Now, there may be an element of truth in that… because, as one of the richest footballers on the planet, Fowler needs another massive bundle of  Premier League cash about as much as Roman Abramovich does.

He was only with Cardiff for one miserable season in which, because of a lack of match fitness and recurring injury problems, he played just 13 games and scored four goals. Roughly one quarter of the season of action… so that effectively ups his wages to £60,000 a week.

Had he been fit enough to play the entire season, who knows how many appearances he’d have made? But the fact is that Cardiff have probably paid him around £750,000 during his stay at he club – and he’s delivered precious little. Wouldn’t you have thought he’d want to repay their faith in him rather than showing no loyalty whatsoever and skipping off to Blackburn?

An operation to cure a hip problem meant he didn’t play a single game in 2008 – and the fact Cardiff went on to reach the FA Cup final for the first time since 1927 suggests he wasn’t greatly missed. But £15,000 a week for a crock on crutches was a burden the Bluebirds could have done without. The goalscoring magic and experience of the former Liverpool and England idol could also have proved the difference between defeat and victory against Portsmouth at Wembley.

In the event, manager Dave Jones resisted calls to plonk fit-again Fowler on the bench at Wembley – preferring to go with the less-auspicious players who had at least been directly involved in getting the Bluebirds to the final.

There seemed to be no grudges on Fowler’s part and it appeared he had verbally agreed to stay on for another 12 months on a ‘play-as-you-play’ basis after Cardiff showed remarkable faith in a player whose catalogue of woes over the past 12 months suggests he is pretty well washed up.

Paul Ince clearly thinks differently in luring the 33-year-old Scouser to Ewood Park. Not something that Mark Hughes would have supported – otherwise Fowler would clearly have moved to Blackburn in the first place rather than join Cardiff.

OK, no one wishes bad on anyone. But if renegade Robbie proves as big a hit on the field at Rovers as he did at Ninian Park, few Ewood fans will be enamoured. They must be asking two questions right now. Firstly, does he have any chance of winning a regular first-team place? And secondly, will he remain injury-free for the next 12 months? I’m sorry to say that the answer to both appears to be a resounding ‘no’.
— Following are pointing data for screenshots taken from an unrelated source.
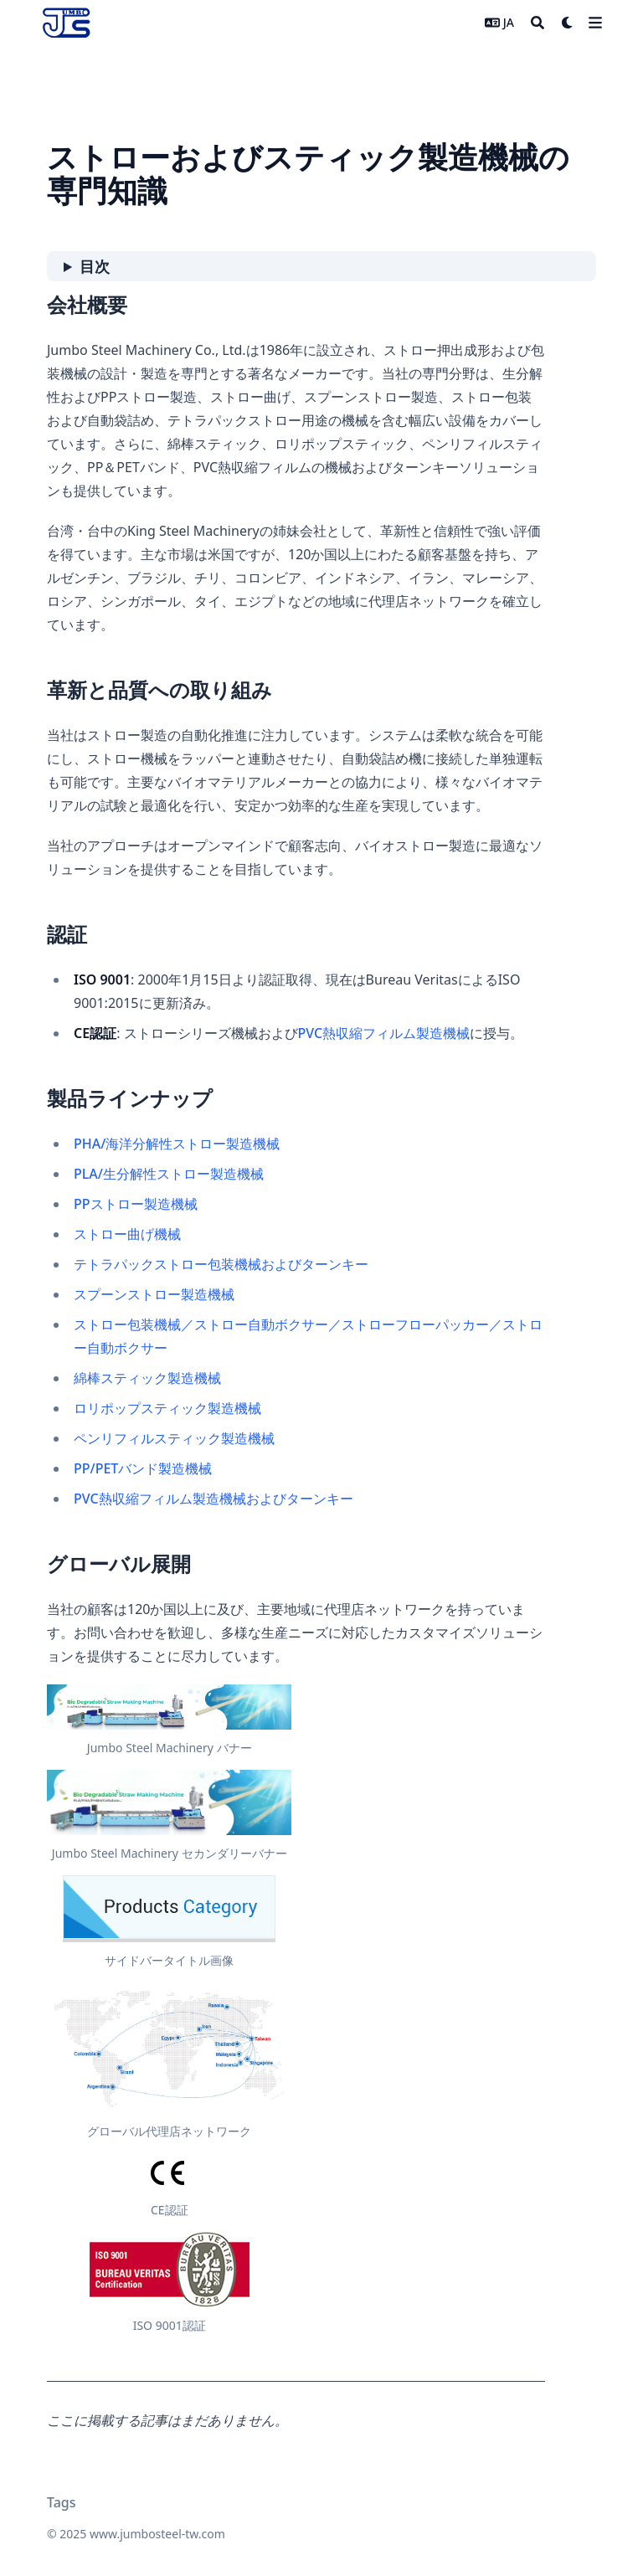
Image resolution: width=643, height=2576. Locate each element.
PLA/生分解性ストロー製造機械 (169, 1174)
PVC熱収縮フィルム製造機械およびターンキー (213, 1498)
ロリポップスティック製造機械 (167, 1408)
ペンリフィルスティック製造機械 (174, 1438)
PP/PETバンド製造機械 (143, 1468)
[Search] (537, 22)
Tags (61, 2502)
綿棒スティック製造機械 (147, 1378)
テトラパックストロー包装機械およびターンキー (221, 1264)
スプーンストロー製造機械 (154, 1294)
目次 (95, 266)
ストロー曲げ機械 (127, 1234)
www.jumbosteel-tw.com (157, 2534)
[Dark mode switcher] (567, 22)
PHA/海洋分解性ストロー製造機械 (177, 1143)
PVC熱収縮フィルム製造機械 (384, 1033)
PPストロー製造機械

Fowler certainly appears to have been less than fair with Cardiff, whose new signing Ross McCormack is on record as saying the chance to work with the former Anfield hero was one of the key elements in his decision to join the Bluebirds from Motherwell: ''It was a good chance to come and play with a player like Robbie,'' he said after turning down offers from Nottingham Forest among other clubs. ''He was my hero when I was growing up, I was a big Liverpool fan and he was scoring all the goals for them.''

But the way the Welsh club showed Hasselbaink the door was even more callous. The second of the two veteran strikers picked up on frees last summer apparently had a written agreement that if he played a certain number of games, he would be offered another 12 months. The former Leeds and Chelsea hitman duly played 36 games during the season – one for each year of his age - also at a reputed £15,000 a week.

OK, he wasn’t exactly a smash hit with just seven goals, though his superb effort against Wolves in the fifth round of the FA Cup brought back memories of the Dutch international’s halcyon days.

Any City fan will tell you creaking Jimmy is no longer up to playing in a team aiming to challenge for a Premier League place. But if Cardiff didn’t want to keep him, they should have made sure he didn’t go over the games threshold that would earn him another year.

They made their bed by playing him more regularly than perhaps he deserved. Now they should do the honest thing and lie in it.